National or Nationalised? Our 1940s retro health service.
Man the barricades, make up the placards, light the vigil candles, wind up the hyperbole … someone – Evil Tories, natch – are trying to tweak the NHS. This cannot be allowed to happen, of course, because the NHS is the Envy Of The World. We Love The NHS, don’t we? Without it, people would lie dying in the gutter while big businessmen in their limos swerve towards them to try and finish them off. Like in the USA, you know.
Yes, here we are again. The NHS is being ‘dismantled’ and the world will stop turning, apparently, because the bureaucratic PCTs – installed by Labour to put yet another layer of overpaid management between the patient and their treatment – are being abolished. The
woefully underpaid GPs will join forces to commission services themselves, and other changes are afoot which prove that while the memo on localism may not have reached the Department for Education, Andrew Lansley at Health clearly has read it. (This coming years after the Community Health Councils were scrapped by Labour in one of their typical outbreaks of government-knows-best control freakery.)

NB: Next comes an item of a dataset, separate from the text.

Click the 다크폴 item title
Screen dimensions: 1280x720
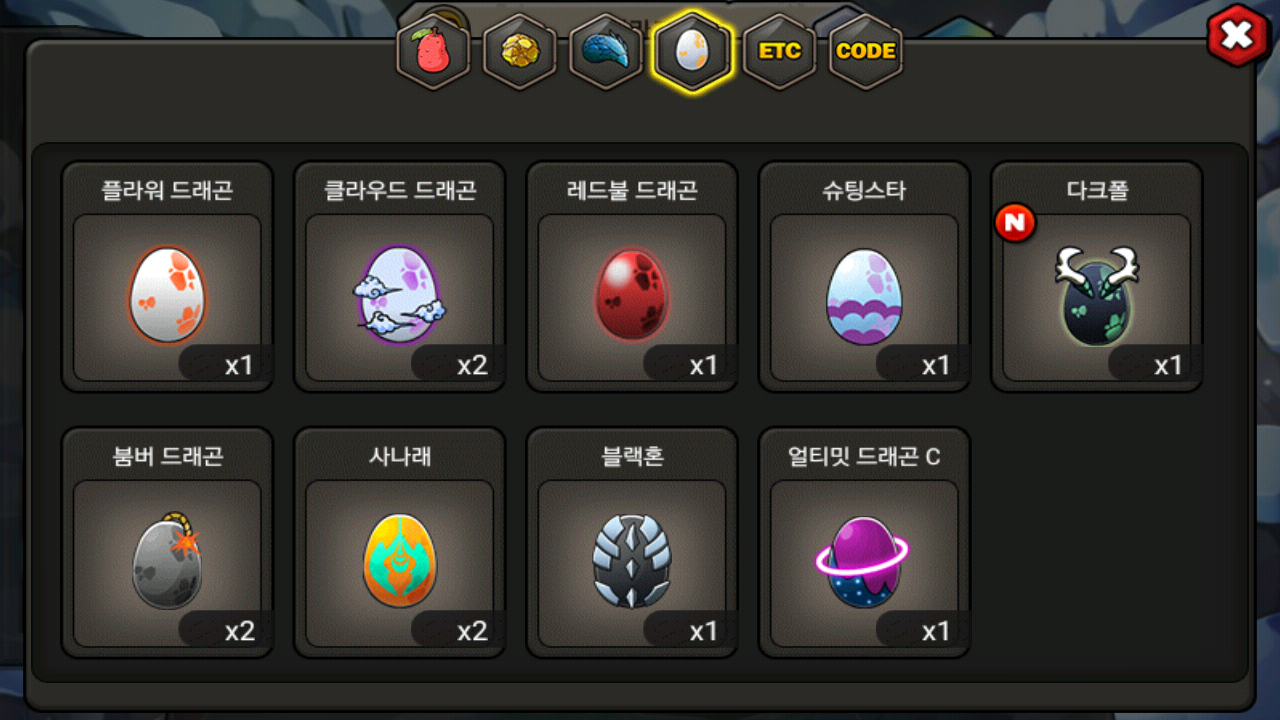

The health unions, naturally, are quick to claim that patients are at risk because of the changes. Just as the rail unions claim that passengers are at risk whenever someone suggests changing the timing of signalmen’s tea breaks, or future generations’ education is being wrecked because teacher’s pensions are being downgraded from gold- to silver-plated.
Of course, the patient ‘experience’ is unlikely to be significantly affected by the reforms – at least in a negative way. Even so, people are too ready to believe that it will, because it puts us further on the path to fundamentally changing the NHS as we know it – but that is a good thing, because the NHS is not fit for purpose and is financially unsustainable.
The trouble is that debates on the NHS often revolve around who is best placed to take the controls of the steam engine, each proposing their own scheme for shovelling ever more coal into the insatiable machine; all the while kidding themselves that to do so will somehow magically transform the old smoker into a bullet train.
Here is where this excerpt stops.